- Stored items:
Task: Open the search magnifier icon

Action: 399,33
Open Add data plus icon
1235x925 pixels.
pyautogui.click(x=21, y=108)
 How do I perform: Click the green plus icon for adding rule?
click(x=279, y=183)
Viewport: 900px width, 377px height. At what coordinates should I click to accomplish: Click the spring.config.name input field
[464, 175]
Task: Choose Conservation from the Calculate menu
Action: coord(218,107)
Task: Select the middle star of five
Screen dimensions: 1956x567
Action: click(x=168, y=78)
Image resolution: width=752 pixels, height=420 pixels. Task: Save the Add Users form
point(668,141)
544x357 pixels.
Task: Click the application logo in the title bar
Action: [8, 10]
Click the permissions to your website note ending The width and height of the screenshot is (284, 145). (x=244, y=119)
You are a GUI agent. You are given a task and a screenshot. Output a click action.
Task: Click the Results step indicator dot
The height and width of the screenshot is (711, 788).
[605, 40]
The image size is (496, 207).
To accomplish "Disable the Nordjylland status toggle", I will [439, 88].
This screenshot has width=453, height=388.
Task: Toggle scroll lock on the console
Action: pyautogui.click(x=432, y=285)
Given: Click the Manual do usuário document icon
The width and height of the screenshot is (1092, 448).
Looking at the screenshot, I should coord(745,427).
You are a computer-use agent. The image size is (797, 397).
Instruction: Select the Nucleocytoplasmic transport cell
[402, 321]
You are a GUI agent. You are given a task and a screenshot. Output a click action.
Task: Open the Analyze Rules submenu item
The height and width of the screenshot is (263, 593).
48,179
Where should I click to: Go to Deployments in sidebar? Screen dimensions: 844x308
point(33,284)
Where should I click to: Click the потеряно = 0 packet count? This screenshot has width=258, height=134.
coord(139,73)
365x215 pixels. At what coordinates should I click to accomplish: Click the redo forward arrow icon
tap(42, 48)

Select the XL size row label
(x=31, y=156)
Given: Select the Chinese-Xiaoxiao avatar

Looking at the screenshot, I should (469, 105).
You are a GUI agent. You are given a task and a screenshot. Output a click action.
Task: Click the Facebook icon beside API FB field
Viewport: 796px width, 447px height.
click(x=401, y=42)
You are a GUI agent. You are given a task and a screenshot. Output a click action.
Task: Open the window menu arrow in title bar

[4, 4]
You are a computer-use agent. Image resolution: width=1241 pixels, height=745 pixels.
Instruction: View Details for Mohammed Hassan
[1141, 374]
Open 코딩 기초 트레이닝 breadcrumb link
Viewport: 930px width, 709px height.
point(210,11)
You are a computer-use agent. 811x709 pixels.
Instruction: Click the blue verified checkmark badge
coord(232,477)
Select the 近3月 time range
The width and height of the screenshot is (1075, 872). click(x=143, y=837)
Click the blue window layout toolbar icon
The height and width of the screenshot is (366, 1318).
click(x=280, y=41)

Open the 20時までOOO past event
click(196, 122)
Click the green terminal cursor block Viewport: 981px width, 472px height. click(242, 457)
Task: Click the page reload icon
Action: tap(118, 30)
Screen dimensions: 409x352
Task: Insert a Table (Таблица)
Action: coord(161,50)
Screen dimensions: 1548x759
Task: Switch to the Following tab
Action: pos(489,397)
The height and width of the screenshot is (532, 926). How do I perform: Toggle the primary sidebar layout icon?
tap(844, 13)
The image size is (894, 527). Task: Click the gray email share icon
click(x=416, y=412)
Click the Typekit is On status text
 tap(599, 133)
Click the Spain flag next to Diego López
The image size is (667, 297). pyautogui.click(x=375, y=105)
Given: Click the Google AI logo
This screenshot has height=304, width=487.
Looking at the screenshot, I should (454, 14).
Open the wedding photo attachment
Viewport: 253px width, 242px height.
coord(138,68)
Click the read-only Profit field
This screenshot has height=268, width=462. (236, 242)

- TASK DESCRIPTION: In your response, reproduce the records exactly, every one.

- OUTPUT BELOW:
Task: Open the search magnifier icon

Action: 399,33
Open Add data plus icon
1235x925 pixels.
pyautogui.click(x=21, y=108)
 How do I perform: Click the green plus icon for adding rule?
click(x=279, y=183)
Viewport: 900px width, 377px height. At what coordinates should I click to accomplish: Click the spring.config.name input field
[464, 175]
Task: Choose Conservation from the Calculate menu
Action: coord(218,107)
Task: Select the middle star of five
Screen dimensions: 1956x567
Action: click(x=168, y=78)
Image resolution: width=752 pixels, height=420 pixels. Task: Save the Add Users form
point(668,141)
544x357 pixels.
Task: Click the application logo in the title bar
Action: [8, 10]
Click the permissions to your website note ending The width and height of the screenshot is (284, 145). (x=244, y=119)
You are a GUI agent. You are given a task and a screenshot. Output a click action.
Task: Click the Results step indicator dot
The height and width of the screenshot is (711, 788).
[605, 40]
The image size is (496, 207).
To accomplish "Disable the Nordjylland status toggle", I will [439, 88].
This screenshot has width=453, height=388.
Task: Toggle scroll lock on the console
Action: pyautogui.click(x=432, y=285)
Given: Click the Manual do usuário document icon
The width and height of the screenshot is (1092, 448).
Looking at the screenshot, I should coord(745,427).
You are a computer-use agent. The image size is (797, 397).
Instruction: Select the Nucleocytoplasmic transport cell
[402, 321]
You are a GUI agent. You are given a task and a screenshot. Output a click action.
Task: Open the Analyze Rules submenu item
The height and width of the screenshot is (263, 593).
48,179
Where should I click to: Go to Deployments in sidebar? Screen dimensions: 844x308
point(33,284)
Where should I click to: Click the потеряно = 0 packet count? This screenshot has width=258, height=134.
coord(139,73)
365x215 pixels. At what coordinates should I click to accomplish: Click the redo forward arrow icon
tap(42, 48)

Select the XL size row label
(x=31, y=156)
Given: Select the Chinese-Xiaoxiao avatar

Looking at the screenshot, I should (469, 105).
You are a GUI agent. You are given a task and a screenshot. Output a click action.
Task: Click the Facebook icon beside API FB field
Viewport: 796px width, 447px height.
click(x=401, y=42)
You are a GUI agent. You are given a task and a screenshot. Output a click action.
Task: Open the window menu arrow in title bar

[4, 4]
You are a computer-use agent. Image resolution: width=1241 pixels, height=745 pixels.
Instruction: View Details for Mohammed Hassan
[1141, 374]
Open 코딩 기초 트레이닝 breadcrumb link
Viewport: 930px width, 709px height.
point(210,11)
You are a computer-use agent. 811x709 pixels.
Instruction: Click the blue verified checkmark badge
coord(232,477)
Select the 近3月 time range
The width and height of the screenshot is (1075, 872). click(x=143, y=837)
Click the blue window layout toolbar icon
The height and width of the screenshot is (366, 1318).
click(x=280, y=41)

Open the 20時までOOO past event
click(196, 122)
Click the green terminal cursor block Viewport: 981px width, 472px height. click(242, 457)
Task: Click the page reload icon
Action: tap(118, 30)
Screen dimensions: 409x352
Task: Insert a Table (Таблица)
Action: coord(161,50)
Screen dimensions: 1548x759
Task: Switch to the Following tab
Action: pos(489,397)
The height and width of the screenshot is (532, 926). How do I perform: Toggle the primary sidebar layout icon?
tap(844, 13)
The image size is (894, 527). Task: Click the gray email share icon
click(x=416, y=412)
Click the Typekit is On status text
 tap(599, 133)
Click the Spain flag next to Diego López
The image size is (667, 297). pyautogui.click(x=375, y=105)
Given: Click the Google AI logo
This screenshot has height=304, width=487.
Looking at the screenshot, I should (454, 14).
Open the wedding photo attachment
Viewport: 253px width, 242px height.
coord(138,68)
Click the read-only Profit field
This screenshot has height=268, width=462. (236, 242)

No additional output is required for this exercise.